Goal of the exercise | Leaving out all pictures, repeat exactly the lines from the one that holds "The width and" to the last line of the entries below.

Listed entries |
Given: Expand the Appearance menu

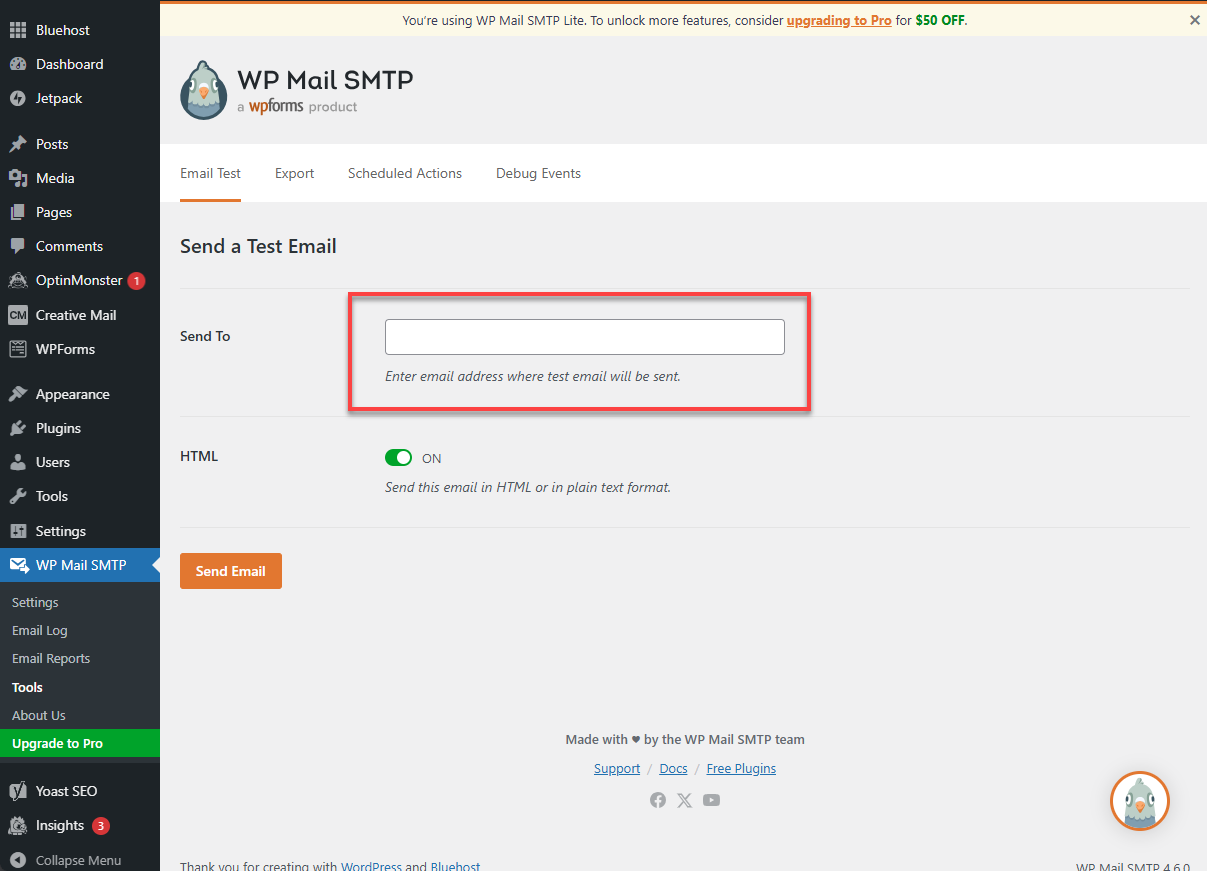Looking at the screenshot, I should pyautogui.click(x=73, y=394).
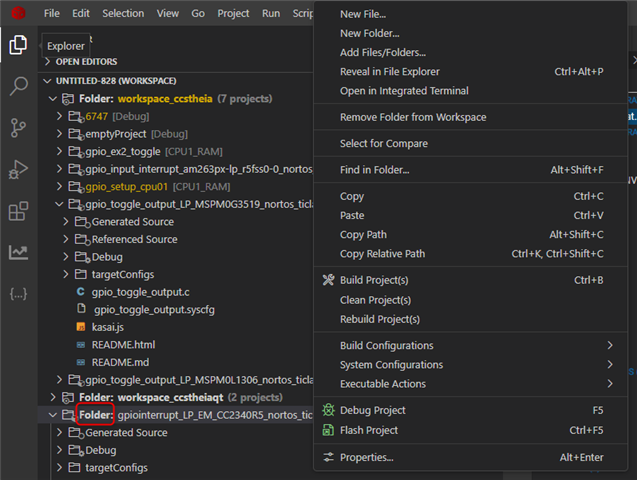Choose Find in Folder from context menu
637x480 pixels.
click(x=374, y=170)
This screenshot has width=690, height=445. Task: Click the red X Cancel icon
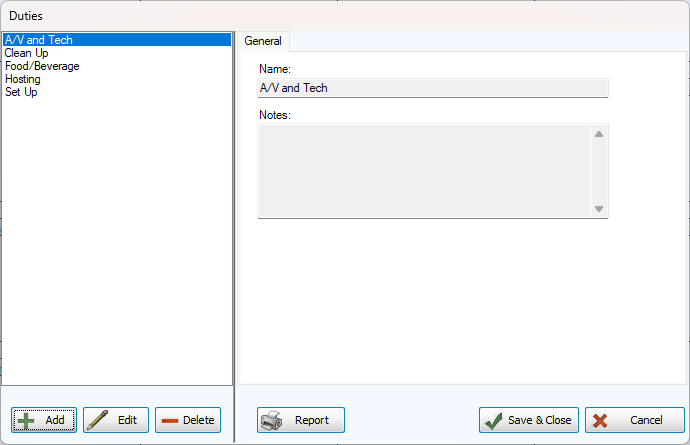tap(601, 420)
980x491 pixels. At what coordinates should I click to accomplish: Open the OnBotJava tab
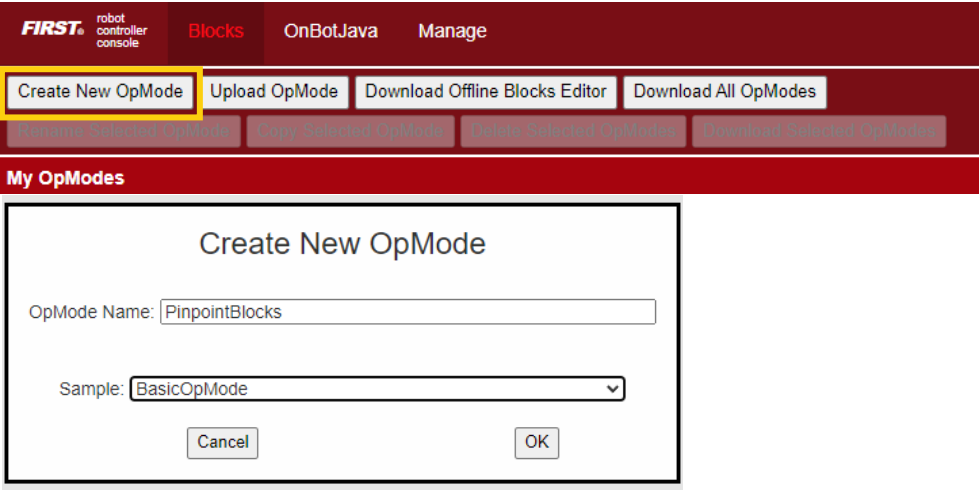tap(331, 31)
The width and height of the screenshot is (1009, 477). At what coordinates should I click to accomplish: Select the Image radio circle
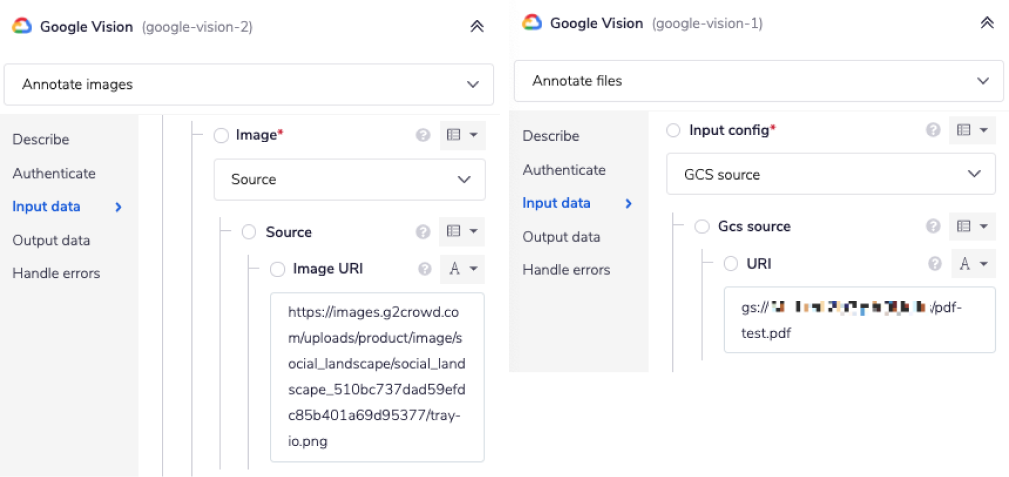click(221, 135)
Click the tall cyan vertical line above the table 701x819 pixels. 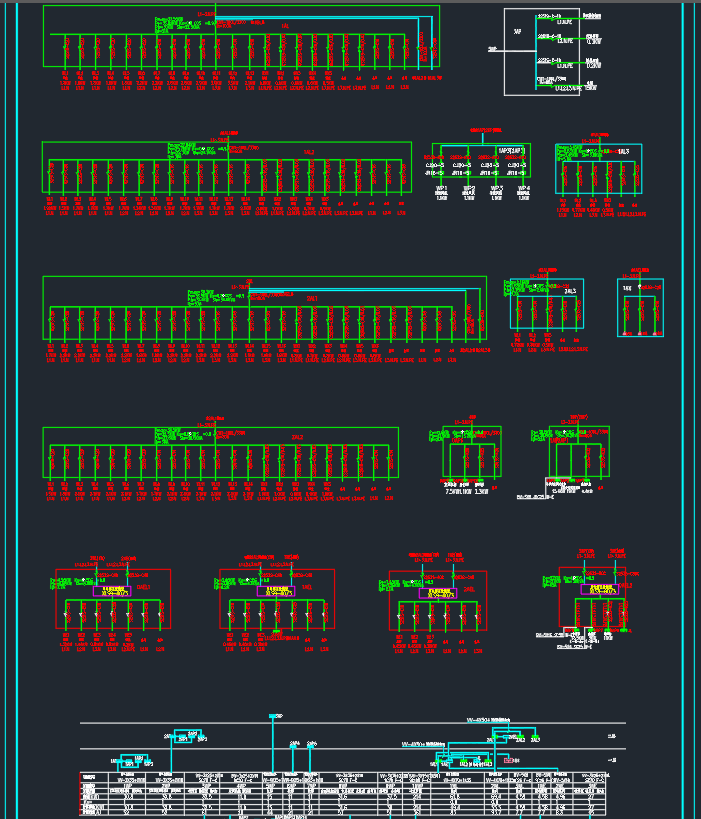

Result of this task |
The width and height of the screenshot is (1009, 477). At what coordinates should I click to accomplish: Select the Image radio circle
click(221, 135)
Click the tall cyan vertical line above the table 701x819 pixels. 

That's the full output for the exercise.